O presidente estadual do PL em Mato Grosso do Sul, ex-governador Reinaldo Azambuja, confirmou que a sigla utilizará pesquisas qualitativas e quantitativas para definir quem serão os candidatos ao Senado nas eleições de 2026. A direção do partido busca uma solução técnica para evitar conflitos diante da multiplicidade de pré-candidatos quatro apenas dentro do próprio PL e ainda precisa considerar aliados estratégicos.

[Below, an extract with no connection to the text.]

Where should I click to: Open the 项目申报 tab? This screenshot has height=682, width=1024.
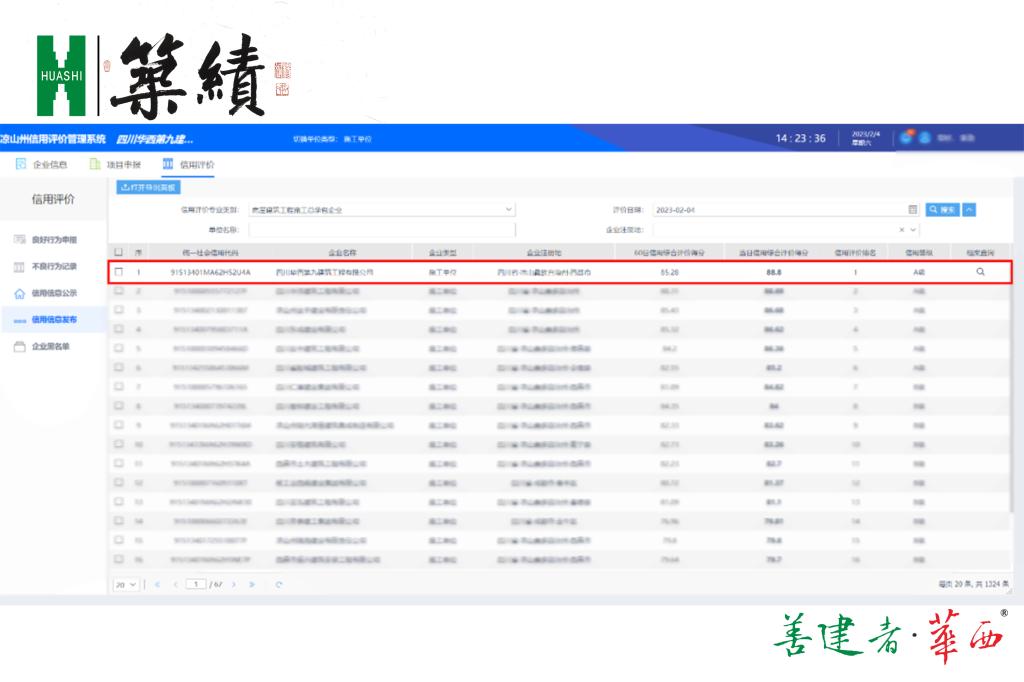(x=116, y=164)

Apesar de o ex-deputado estadual Capitão Contar, prestes a deixar o PRTB para se filiar ao PL, ter recebido aval público do presidente nacional da sigla, Valdemar Costa Neto, Azambuja não garantiu sua candidatura. Segundo o deputado estadual Coronel David (PL), Reinaldo foi direto ao afirmar, durante reunião com a executiva estadual e lideranças municipais, que nenhum nome está confirmado. “A regra será igual para todos. Pesquisas qualitativas e quantitativas vão definir os candidatos”, relatou David.
A expectativa é que a definição ocorra entre janeiro e fevereiro de 2025. Até o momento, o PL já tem três nomes colocados:
-
Gianni Nogueira, vice-prefeita de Dourados, lançada pelo ex-presidente Jair Bolsonaro antes de sua prisão para cumprir pena de 27 anos pela trama golpista;
-
Marcos Pollon, deputado federal, anunciado pelo deputado Eduardo Bolsonaro em postagem feita dos Estados Unidos, onde está autoexilado;
-
Reinaldo Azambuja, que foi convidado por Bolsonaro e Valdemar Costa Neto a trocar o PSDB pelo PL para disputar o Senado.
Além deles, Capitão Contar deve formalizar sua filiação ao partido na próxima semana, reforçando a disputa interna.
O cenário se complica porque o PL ainda precisa considerar aliados importantes que ocupam posições estratégicas, como os senadores Nelsinho Trad (PSDB) e Soraya Thronicke (Podemos), o secretário estadual Jaime Verruck (PSD) e o presidente da Assembleia Legislativa, Gerson Claro (PP). Em 2026, duas vagas ao Senado estarão em disputa.
Estratégia nacional e prioridades em MS
Durante as reuniões, Reinaldo também destacou que a prioridade do PL é derrotar o presidente Luiz Inácio Lula da Silva (PT) na disputa pela reeleição em 2026. O ex-governador defendeu a união da direita e do centro-direita como condição para ampliar a força eleitoral.
“Só com união e atraindo aliados do centro e centro-direita é que vamos ter força para eleger o presidente da República, dois senadores de direita, ter maioria no Senado e eleger a maior bancada federal e estadual”, reforçou Coronel David ao relatar a fala de Reinaldo.
Outra prioridade declarada do PL é apoiar a reeleição do governador Eduardo Riedel (PP), que já conta com o aval do partido e de Bolsonaro. O deputado ainda destacou que a sigla trabalhará pela aprovação da anistia aos investigados e condenados por atos relacionados ao 8 de Janeiro.
A definição final dos nomes ao Senado, entretanto, seguirá a diretriz imposta por Reinaldo: prevalecerá quem tiver melhor desempenho nas pesquisas.